May 13, 2013

Illustrator Spotlight: Isol


Now that I’ve graduated from a dual-masters degree at Simmons College I have a lot of free time on my hands. I’ve been emailing back and forth with an awesome blogger lately who blogs about picturebook design and she’s inspired me to start writing here again. So naturally I’ve decided to move, reformat, and rename my blog. I've copy-and-pasted the past posts from the other site here and tagged them as best I can so I can finally say...

Welcome to Let’s Talk Picturebooks!

In honor of this grand re-opening, I’ve decided to post something a bit different. Usually I like to pick a theme or concept and discuss a few books that strongly encompass those themes/concepts, but today I want to break from the usual and focus on one illustrator in particular, Isol.

I’ve chosen her because she was recently chosen to win 2013’s Astrid Lindgren Memorial Award. The Swedish government awards the £500,000 prize annually to an individual or organization working "in the spirit of Astrid Lindgren [to] safeguard democratic values.” A jury of twelve picked her out of 207 candidates, praising her ability to create picturebooks “from the eye level of the child," and the award will be presented later this month. I’ve long been in love with her illustrations, and I’m so excited to see her earning the praise she deserves.

My personal favorite is Nocturne: Dream Recipes, an anthology of sorts that provides dream “recipes” for its readers just before bed time. Suffice it to say there’s a lot of glow-in-the-dark ink. 





my favorite spread (and the print that appears in the dark is even better)
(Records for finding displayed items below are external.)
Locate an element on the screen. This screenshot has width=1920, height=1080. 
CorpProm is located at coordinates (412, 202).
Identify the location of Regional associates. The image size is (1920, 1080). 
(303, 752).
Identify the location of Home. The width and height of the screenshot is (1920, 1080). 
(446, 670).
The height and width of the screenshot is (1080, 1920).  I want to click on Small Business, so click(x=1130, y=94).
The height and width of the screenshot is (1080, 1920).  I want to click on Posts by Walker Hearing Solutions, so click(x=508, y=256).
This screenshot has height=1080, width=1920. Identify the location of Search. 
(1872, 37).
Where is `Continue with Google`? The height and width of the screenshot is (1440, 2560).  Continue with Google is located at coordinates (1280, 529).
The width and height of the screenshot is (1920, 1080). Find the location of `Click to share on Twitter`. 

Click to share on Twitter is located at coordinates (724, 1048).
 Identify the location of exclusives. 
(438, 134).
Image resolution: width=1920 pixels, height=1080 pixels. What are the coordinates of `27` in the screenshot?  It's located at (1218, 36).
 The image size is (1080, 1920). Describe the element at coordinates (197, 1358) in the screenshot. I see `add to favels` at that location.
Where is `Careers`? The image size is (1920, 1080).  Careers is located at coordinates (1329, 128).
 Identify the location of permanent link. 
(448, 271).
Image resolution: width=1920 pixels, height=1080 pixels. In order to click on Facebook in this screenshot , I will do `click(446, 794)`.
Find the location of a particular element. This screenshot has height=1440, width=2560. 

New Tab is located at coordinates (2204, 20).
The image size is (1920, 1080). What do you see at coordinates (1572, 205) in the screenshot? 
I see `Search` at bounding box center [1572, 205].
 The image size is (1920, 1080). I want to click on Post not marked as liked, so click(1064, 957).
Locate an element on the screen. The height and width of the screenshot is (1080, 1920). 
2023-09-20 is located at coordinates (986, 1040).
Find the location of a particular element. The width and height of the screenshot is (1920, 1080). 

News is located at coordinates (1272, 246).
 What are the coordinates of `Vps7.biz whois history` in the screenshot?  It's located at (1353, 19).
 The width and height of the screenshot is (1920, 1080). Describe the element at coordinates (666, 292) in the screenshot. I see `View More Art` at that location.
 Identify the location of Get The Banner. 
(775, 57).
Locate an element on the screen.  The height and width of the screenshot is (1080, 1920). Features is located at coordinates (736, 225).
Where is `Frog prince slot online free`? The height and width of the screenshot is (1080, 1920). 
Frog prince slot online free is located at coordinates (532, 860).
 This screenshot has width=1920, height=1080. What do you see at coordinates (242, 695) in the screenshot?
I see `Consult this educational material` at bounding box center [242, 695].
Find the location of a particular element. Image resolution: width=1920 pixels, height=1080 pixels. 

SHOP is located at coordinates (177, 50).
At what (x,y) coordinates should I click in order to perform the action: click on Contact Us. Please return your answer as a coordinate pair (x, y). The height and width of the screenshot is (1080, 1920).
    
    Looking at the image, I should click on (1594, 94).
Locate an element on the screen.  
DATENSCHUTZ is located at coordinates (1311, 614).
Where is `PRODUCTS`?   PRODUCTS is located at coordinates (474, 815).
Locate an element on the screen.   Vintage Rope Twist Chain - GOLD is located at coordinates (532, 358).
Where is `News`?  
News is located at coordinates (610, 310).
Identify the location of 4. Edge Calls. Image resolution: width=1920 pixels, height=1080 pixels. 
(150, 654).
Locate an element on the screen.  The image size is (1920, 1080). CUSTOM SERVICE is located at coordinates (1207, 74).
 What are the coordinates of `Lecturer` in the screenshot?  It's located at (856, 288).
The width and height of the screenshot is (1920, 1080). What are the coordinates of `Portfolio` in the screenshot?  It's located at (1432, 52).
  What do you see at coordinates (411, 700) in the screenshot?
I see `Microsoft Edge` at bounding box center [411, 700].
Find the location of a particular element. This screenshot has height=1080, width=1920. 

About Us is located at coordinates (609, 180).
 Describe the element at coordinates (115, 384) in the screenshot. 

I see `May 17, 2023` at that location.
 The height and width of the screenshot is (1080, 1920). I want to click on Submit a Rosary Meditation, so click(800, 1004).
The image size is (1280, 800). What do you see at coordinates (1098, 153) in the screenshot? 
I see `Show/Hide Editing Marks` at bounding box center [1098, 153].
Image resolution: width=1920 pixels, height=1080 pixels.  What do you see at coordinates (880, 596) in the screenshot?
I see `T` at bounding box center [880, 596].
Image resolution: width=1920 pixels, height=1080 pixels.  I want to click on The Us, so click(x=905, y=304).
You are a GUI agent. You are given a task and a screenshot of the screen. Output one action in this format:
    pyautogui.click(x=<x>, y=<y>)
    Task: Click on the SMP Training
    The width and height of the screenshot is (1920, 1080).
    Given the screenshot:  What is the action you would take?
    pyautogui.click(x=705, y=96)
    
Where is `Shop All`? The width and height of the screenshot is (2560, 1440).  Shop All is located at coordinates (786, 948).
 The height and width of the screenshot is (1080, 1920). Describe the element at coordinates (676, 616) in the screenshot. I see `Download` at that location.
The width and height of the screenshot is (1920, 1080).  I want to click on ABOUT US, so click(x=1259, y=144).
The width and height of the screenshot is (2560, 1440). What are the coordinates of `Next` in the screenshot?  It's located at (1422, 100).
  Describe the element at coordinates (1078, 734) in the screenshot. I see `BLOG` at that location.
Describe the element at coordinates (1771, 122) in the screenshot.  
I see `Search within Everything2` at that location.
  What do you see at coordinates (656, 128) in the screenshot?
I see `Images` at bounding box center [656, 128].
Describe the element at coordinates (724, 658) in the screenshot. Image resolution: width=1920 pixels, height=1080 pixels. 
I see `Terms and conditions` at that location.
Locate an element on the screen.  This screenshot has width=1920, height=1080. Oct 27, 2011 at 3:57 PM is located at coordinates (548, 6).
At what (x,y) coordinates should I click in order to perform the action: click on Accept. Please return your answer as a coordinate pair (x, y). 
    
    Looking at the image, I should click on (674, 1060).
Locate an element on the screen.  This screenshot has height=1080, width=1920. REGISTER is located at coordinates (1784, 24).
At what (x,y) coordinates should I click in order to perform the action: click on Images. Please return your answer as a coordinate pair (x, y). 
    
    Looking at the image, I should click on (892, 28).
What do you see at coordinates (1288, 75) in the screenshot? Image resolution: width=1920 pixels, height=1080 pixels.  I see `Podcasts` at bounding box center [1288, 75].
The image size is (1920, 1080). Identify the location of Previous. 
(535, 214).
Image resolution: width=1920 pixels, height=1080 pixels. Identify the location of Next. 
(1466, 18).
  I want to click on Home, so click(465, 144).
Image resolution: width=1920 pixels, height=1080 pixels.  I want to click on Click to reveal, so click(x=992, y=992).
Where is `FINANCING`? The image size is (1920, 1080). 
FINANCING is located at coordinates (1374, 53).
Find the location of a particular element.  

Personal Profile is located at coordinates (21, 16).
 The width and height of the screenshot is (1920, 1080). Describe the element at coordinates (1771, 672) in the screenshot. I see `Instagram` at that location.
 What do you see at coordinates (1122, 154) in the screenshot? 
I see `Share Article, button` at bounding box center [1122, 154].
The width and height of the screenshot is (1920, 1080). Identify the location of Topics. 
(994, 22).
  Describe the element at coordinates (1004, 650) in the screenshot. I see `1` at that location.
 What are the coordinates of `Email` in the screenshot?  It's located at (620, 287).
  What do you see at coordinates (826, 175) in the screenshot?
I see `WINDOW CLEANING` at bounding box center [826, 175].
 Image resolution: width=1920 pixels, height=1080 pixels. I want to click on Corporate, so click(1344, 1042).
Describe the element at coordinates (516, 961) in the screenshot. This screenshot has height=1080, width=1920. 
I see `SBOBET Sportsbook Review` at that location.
This is the book that opened my eyes to how amazingly creative Isol is and how she’s very in-tune with the child’s imagination. And her other books are just as interesting and imaginative: It’s Useful To Have a Duck is a double-sided book with two parallel stories about how a duck uses a boy and a boy uses a duck, and Beautiful Griselda is the story of a girl who is so beautiful that her suitors literally lose their heads. Her imagination knows no bounds.

Both sides of the book


Men losing their heads over Griselda

In winning this award is joining a long list of amazing children’s book illustrators and writers in winning this prize, including Shaun Tan, Katherine Paterson, Philip Pullman, and (of course) Maurice Sendak. You can read more about it here and the official announcement (assuming your computer can translate from Swedish to English) is here.

Thanks for tuning in, and I have several more posts ready to go in the upcoming weeks!